*Text segment:*

────────

# POJ2387 Til the Cows Come Home（最短路径）

## Til the Cows Come Home

Time Limit: 1000MSMemory Limit: 65536K
Total Submissions: 67136Accepted: 22570

### Description

Bessie is out in the field and wants to get back to the barn to get as much sleep as possible before Farmer John wakes her for the morning milking. Bessie needs her beauty sleep, so she wants to get back as quickly as possible.
Farmer John's field has N (2 <= N <= 1000) landmarks in it, uniquely numbered 1..N. Landmark 1 is the barn; the apple tree grove in which Bessie stands all day is landmark N. Cows travel in the field using T (1 <= T <= 2000) bidirectional cow-trails of various lengths between the landmarks. Bessie is not confident of her navigation ability, so she always stays on a trail from its start to its end once she starts it.
Given the trails between the landmarks, determine the minimum distance Bessie must walk to get back to the barn. It is guaranteed that some such route exists.

### Input

* Line 1: Two integers: T and N
* Lines 2..T+1: Each line describes a trail as three space-separated integers. The first two integers are the landmarks between which the trail travels. The third integer is the length of the trail, range 1..100.

### Output

* Line 1: A single integer, the minimum distance that Bessie must travel to get from landmark N to landmark 1.

### Sample Input

5 5
1 2 20
2 3 30
3 4 20
4 5 20
1 5 100

### Sample Output

90

### Hint

INPUT DETAILS:
There are five landmarks.
OUTPUT DETAILS:
Bessie can get home by following trails 4, 3, 2, and 1.

### Source

USACO 2004 November

### 链接

http://poj.org/problem?id=2387

### 代码

• Dijkstra
StatusAccepted
Time32ms
Memory4628kB
Length127
#include <iostream>
#include <cstdio>
#include <algorithm>
using namespace std;
const int maxn = 1010;
const int inf = 0x3f3f3f3f;
int G[maxn][maxn];
bool vis[maxn];
int dist[maxn];
int n, m;

void Dijkstra(int s)

────────

*Data provided:*
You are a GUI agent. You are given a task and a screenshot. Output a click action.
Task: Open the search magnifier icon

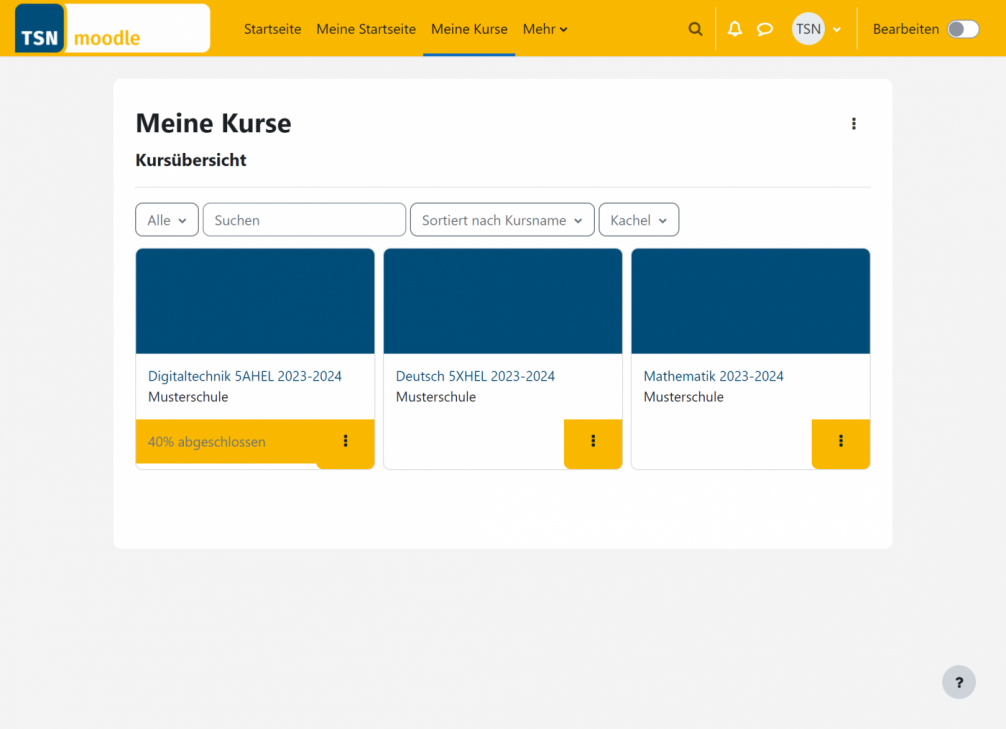coord(695,29)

────────

*Required actions:*
1. In the Til the Cows Come Home problem, which landmark is the barn?
2. Please reproduce the part of the Til the Cows Come Home problem that begins at the words "Given the trails" and stops after "to landmark 1.".

*Set of answers:*
1. Landmark 1.

2.
Given the trails between the landmarks, determine the minimum distance Bessie must walk to get back to the barn. It is guaranteed that some such route exists.

### Input

* Line 1: Two integers: T and N
* Lines 2..T+1: Each line describes a trail as three space-separated integers. The first two integers are the landmarks between which the trail travels. The third integer is the length of the trail, range 1..100.

### Output

* Line 1: A single integer, the minimum distance that Bessie must travel to get from landmark N to landmark 1.